[Date Prev][Date Next][Thread Prev][Thread Next][Date Index][Thread Index]
Re: [Qemu-devel] [PATCH v3 00/32] implement vNVDIMM
From: |
Igor Mammedov |
Subject: |
Re: [Qemu-devel] [PATCH v3 00/32] implement vNVDIMM |
Date: |
Mon, 12 Oct 2015 10:20:07 +0200 |
On Mon, 12 Oct 2015 11:06:20 +0800
Xiao Guangrong <address@hidden> wrote:
>
>
> On 10/12/2015 10:59 AM, Bharata B Rao wrote:
> > Xiao,
> >
> > Are these patches present in any git tree so that they can be easily tried
> > out.
> >
>
> Sorry, currently no git tree out of my workspace is available :(
Is it possible for you to put working tree on github?
>
> BTW, this patchset is based on top of the commit b37686f7e on qemu tree:
> commit b37686f7e84b22cfaf7fd01ac5133f2617cc3027
> Merge: 8be6e62 98cf48f
> Author: Peter Maydell <address@hidden>
> Date: Fri Oct 9 12:18:13 2015 +0100
>
> Merge remote-tracking branch
> 'remotes/stefanha/tags/tracing-pull-request' into staging
>
> Thanks.
>
> > Regards,
> > Bharata.
> >
> > On Sun, Oct 11, 2015 at 9:22 AM, Xiao Guangrong
> > <address@hidden> wrote:
> >> Changelog in v3:
> >> There is huge change in this version, thank Igor, Stefan, Paolo, Eduardo,
> >> Michael for their valuable comments, the patchset finally gets better
> >> shape.
> >> - changes from Igor's comments:
> >> 1) abstract dimm device type from pc-dimm and create nvdimm device
> >> based on
> >> dimm, then it uses memory backend device as nvdimm's memory and NUMA
> >> has
> >> easily been implemented.
> >> 2) let file-backend device support any kind of filesystem not only for
> >> hugetlbfs and let it work on file not only for directory which is
> >> achieved by extending 'mem-path' - if it's a directory then it works
> >> as
> >> current behavior, otherwise if it's file then directly allocates
> >> memory
> >> from it.
> >> 3) we figure out a unused memory hole below 4G that is 0xFF00000 ~
> >> 0xFFF00000, this range is large enough for NVDIMM ACPI as build
> >> 64-bit
> >> ACPI SSDT/DSDT table will break windows XP.

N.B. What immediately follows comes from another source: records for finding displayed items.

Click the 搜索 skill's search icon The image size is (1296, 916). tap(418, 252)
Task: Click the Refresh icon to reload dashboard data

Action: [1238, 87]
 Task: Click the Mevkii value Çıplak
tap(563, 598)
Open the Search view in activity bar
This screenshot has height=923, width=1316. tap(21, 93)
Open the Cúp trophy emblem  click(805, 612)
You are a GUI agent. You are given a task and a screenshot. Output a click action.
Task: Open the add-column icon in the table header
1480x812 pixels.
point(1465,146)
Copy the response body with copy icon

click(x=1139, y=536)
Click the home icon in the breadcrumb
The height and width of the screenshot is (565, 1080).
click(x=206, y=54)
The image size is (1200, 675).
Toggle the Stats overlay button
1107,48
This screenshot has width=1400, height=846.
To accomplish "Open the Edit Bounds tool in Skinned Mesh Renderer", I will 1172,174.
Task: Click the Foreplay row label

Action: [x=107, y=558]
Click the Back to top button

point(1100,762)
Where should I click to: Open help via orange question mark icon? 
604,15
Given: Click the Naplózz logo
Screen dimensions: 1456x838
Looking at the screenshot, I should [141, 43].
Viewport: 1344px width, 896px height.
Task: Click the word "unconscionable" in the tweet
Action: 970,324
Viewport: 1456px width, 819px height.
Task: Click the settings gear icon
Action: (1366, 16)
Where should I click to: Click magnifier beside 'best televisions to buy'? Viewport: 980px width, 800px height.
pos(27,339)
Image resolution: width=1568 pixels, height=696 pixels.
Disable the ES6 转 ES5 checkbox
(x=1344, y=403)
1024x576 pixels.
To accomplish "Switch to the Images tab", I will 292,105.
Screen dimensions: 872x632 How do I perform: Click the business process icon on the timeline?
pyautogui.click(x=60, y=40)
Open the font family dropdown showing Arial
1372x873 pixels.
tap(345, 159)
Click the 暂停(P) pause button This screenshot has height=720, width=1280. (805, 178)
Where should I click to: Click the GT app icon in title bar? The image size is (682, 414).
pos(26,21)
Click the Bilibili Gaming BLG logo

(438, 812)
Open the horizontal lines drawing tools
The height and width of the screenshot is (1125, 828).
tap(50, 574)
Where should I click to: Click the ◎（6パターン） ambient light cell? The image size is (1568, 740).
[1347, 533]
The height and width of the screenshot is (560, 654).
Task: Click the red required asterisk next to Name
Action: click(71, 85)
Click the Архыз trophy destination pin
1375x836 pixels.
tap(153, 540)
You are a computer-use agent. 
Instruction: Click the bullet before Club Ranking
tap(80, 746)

> >> BTW, only make SSDT.rev = 2 can not work since the width is only
> >> depended
> >> on DSDT.rev based on 19.6.28 DefinitionBlock (Declare Definition
> >> Block)
> >> in ACPI spec:
> >> | Note: For compatibility with ACPI versions before ACPI 2.0, the bit
> >> | width of Integer objects is dependent on the ComplianceRevision of the
> >> DSDT.
> >> | If the ComplianceRevision is less than 2, all integers are restricted to
> >> 32
> >> | bits. Otherwise, full 64-bit integers are used. The version of the DSDT
> >> sets
> >> | the global integer width for all integers, including integers in SSDTs.
> >> 4) use the lowest ACPI spec version to document AML terms.
> >> 5) use "nvdimm" as nvdimm device name instead of "pc-nvdimm"
> >>
> >> - changes from Stefan's comments:
> >> 1) do not do endian adjustment in-place since _DSM memory is visible to
> >> guest
> >> 2) use target platform's target page size instead of fixed PAGE_SIZE
> >> definition
> >> 3) lots of code style improvement and typo fixes.
> >> 4) live migration fix
> >> - changes from Paolo's comments:
> >> 1) improve the name of memory region
> >>
> >> - other changes:
> >> 1) return exact buffer size for _DSM method instead of the page size.
> >> 2) introduce mutex in NVDIMM ACPI as the _DSM memory is shared by all
> >> nvdimm
> >> devices.
> >> 3) NUMA support
> >> 4) implement _FIT method
> >> 5) rename "configdata" to "reserve-label-data"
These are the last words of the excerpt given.